Il gigantista azzurro spiega nel dettaglio quanto accaduto in allenamento, proprio nel giorno del compleanno. Addio a Gran Risa e Chuenisbargli, ma il piemontese punta a rimettere gli sci per metà gennaio.

Non aveva ottenuto i risultati per quanto espresso in gara, specialmente a tratti, ma la sciata di Giovanni Borsotti, nei primi quattro giganti di questa stagione olimpica, era parsa davvero buona.

Poi, proprio nella settimana di avvicinamento alla sfida più attesa, quella della Gran Risa per l’appuntamento di casa, ecco l’imprevisto che rischia di rovinare l’annata 2025/26 del veterano piemontese, che in ogni caso vuole provare a salvare il sogno dei Giochi del prossimo febbraio a Bormio. Costretto a rinunciare al gigante di domani in Alta Badia, ma a questo punto è sostanzialmente certo il forfait anche per la sfida-tempio sulla Chuenisbargli di Adelboden del prossimo 10 gennaio, Giovanni spiega nel dettaglio quanto accaduto giovedì scorso.

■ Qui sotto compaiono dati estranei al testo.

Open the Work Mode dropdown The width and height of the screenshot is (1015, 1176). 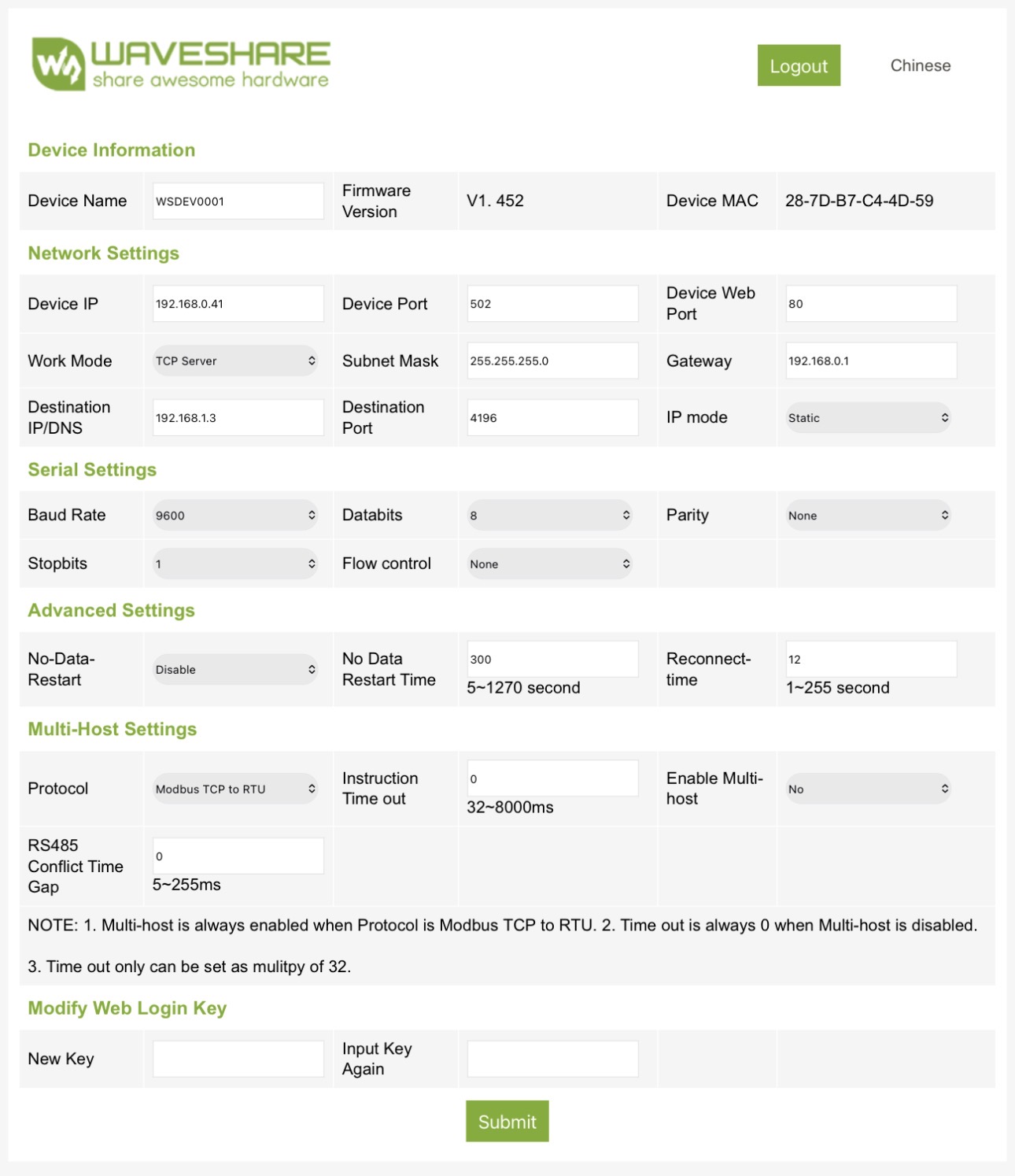click(235, 361)

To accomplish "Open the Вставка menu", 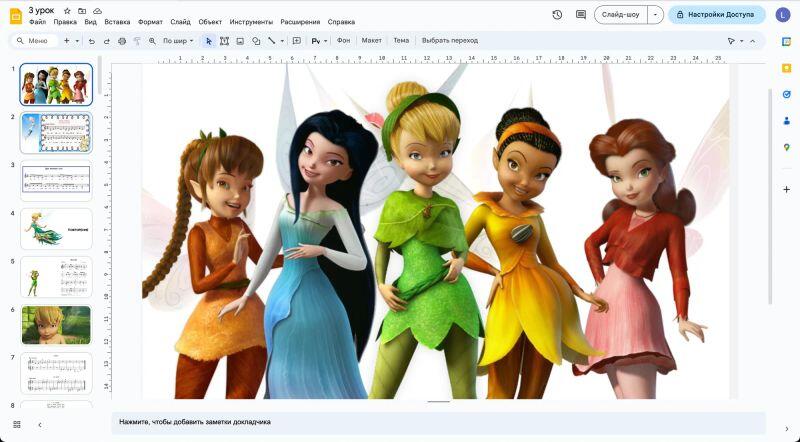I will (x=117, y=22).
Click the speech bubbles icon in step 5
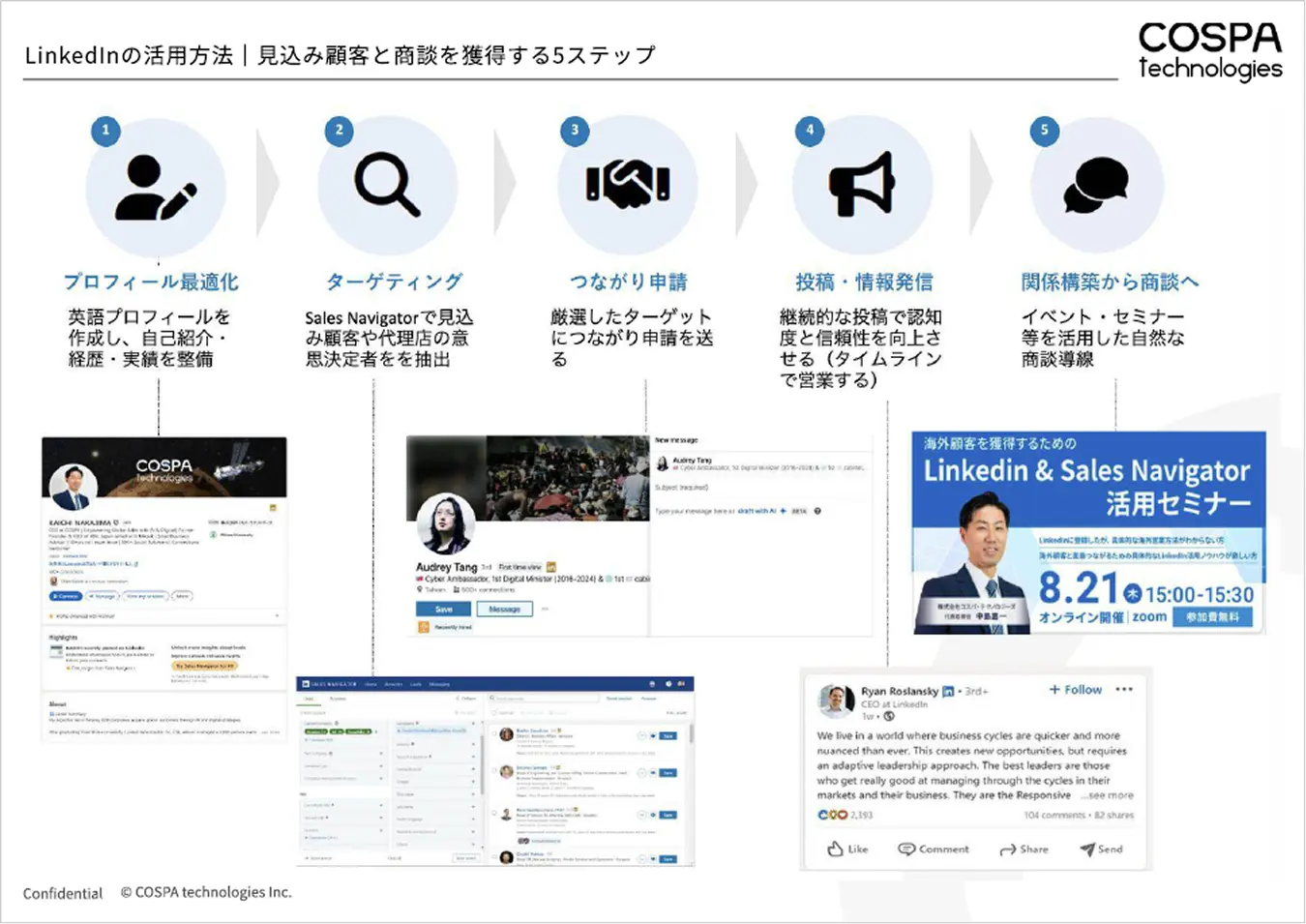1306x924 pixels. [1096, 185]
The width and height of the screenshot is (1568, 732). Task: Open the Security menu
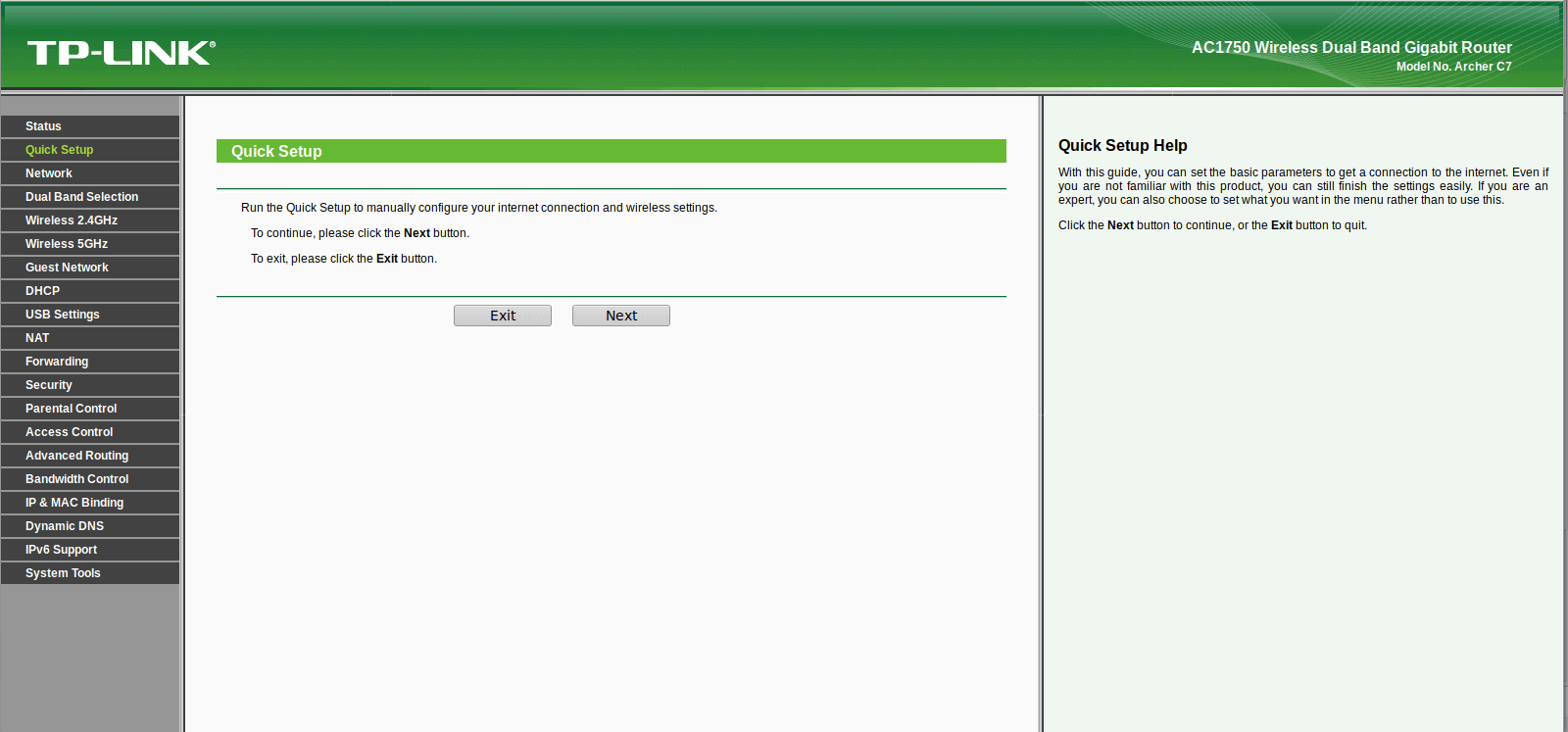(90, 385)
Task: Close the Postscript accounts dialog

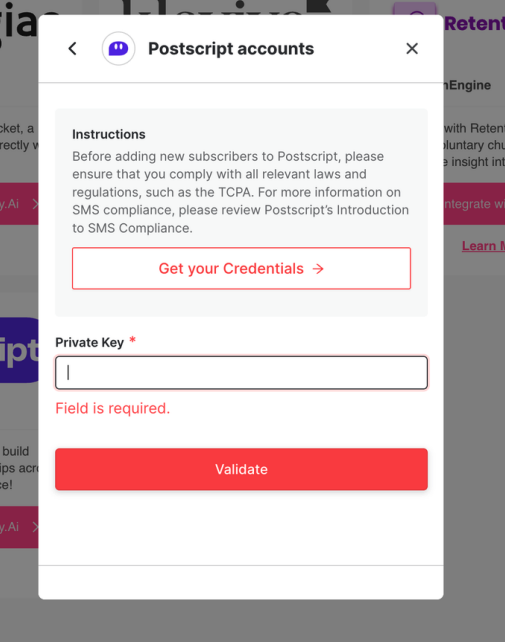Action: 412,49

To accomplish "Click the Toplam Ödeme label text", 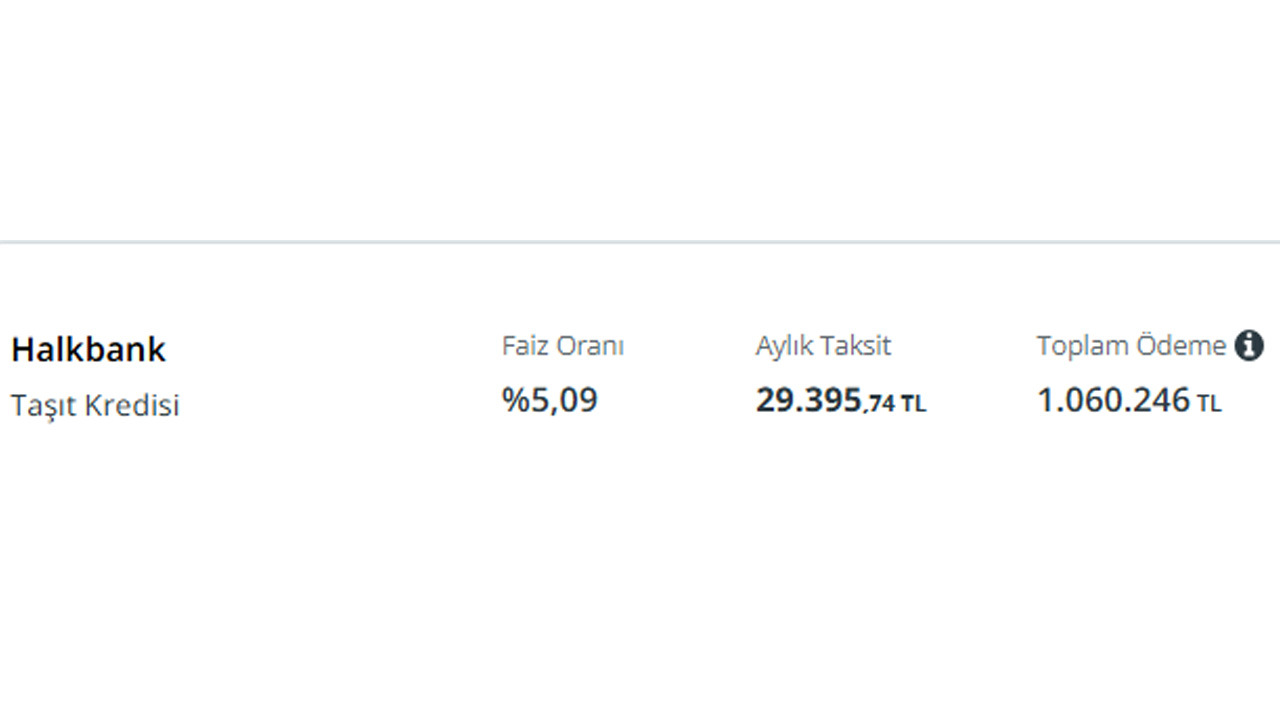I will point(1131,346).
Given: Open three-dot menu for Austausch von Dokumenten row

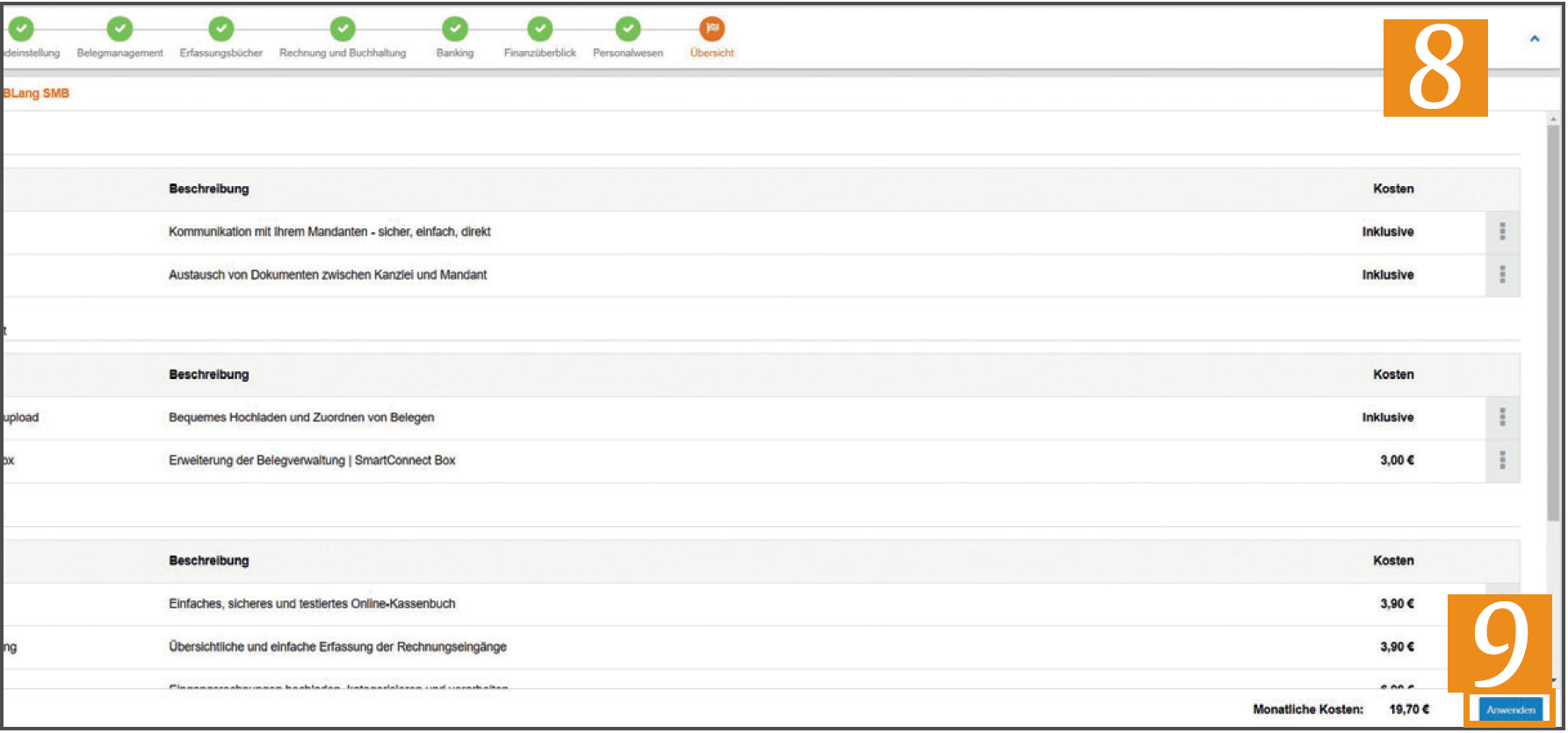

“Due giorni fa, proprio il giorno del mio compleanno, una scivolata mi ha messo davanti a una scelta istintiva: evitare il palo. Scelta sbagliata. Il risultato è la rottura del tendine dell’adduttore e uno strappo addominale – le parole dello specialista azzurro sui social - Esclusa fin da subito l’opzione chirurgica - che mi avrebbe tenuto lontano dalla neve per almeno tre mesi - ho deciso di intraprendere un percorso conservativo, con l’obiettivo di rimettere gli sci ai piedi verso metà gennaio.

Per ora sono costretto a fermarmi, e non è facile accettarlo: arrivava in un momento in cui tutto sembrava girare nel verso giusto e mi sentivo pronto ad affrontare la pista di casa nel migliore dei modi. Ma non mi abbatto. Queste cose, purtroppo, fanno parte del gioco; sono pronto a lavorare per accorciare il più possibile i tempi di guarigione. E intanto domani si tifa la squadra”.